_EXERCISE REQUIREMENTS:_ Print the items starting at the line that contains "Berlin (126, 1970)" and ending at the line that contains "Stockholm (147, 2281)", copying each line exactly.

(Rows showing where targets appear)
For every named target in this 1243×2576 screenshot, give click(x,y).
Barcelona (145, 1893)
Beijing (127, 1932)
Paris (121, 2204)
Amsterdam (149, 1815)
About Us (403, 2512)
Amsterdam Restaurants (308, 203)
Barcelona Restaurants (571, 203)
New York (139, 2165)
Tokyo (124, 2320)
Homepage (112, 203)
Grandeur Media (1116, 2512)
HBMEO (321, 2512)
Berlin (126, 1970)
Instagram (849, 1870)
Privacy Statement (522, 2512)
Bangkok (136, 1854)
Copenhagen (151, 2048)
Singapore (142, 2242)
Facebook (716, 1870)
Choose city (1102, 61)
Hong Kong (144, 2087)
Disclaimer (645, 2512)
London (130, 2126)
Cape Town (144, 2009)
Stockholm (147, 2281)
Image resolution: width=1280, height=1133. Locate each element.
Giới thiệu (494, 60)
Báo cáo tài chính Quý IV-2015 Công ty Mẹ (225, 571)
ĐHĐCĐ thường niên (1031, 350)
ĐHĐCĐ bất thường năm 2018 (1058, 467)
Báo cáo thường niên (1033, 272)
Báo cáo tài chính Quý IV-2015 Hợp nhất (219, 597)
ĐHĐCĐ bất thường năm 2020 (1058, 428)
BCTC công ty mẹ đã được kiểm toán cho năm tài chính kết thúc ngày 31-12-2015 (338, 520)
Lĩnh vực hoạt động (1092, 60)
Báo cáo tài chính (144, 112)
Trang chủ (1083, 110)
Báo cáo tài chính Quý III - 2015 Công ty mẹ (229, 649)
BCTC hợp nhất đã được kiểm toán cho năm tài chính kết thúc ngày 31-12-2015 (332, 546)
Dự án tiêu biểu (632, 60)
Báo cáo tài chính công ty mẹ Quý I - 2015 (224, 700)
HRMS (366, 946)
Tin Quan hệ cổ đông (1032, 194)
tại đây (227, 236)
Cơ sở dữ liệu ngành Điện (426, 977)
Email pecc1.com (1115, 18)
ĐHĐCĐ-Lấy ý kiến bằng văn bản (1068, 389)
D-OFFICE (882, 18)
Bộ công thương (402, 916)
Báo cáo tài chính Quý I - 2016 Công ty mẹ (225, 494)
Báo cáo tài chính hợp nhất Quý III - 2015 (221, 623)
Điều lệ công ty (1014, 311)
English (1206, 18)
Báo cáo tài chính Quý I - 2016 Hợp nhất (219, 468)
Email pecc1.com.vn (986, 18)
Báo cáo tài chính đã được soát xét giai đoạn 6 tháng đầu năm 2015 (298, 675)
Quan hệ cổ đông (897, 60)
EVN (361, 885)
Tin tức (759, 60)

_SOLUTION:_
Berlin (126, 1970)
Instagram (849, 1870)
Privacy Statement (522, 2512)
Bangkok (136, 1854)
Copenhagen (151, 2048)
Singapore (142, 2242)
Facebook (716, 1870)
Choose city (1102, 61)
Hong Kong (144, 2087)
Disclaimer (645, 2512)
London (130, 2126)
Cape Town (144, 2009)
Stockholm (147, 2281)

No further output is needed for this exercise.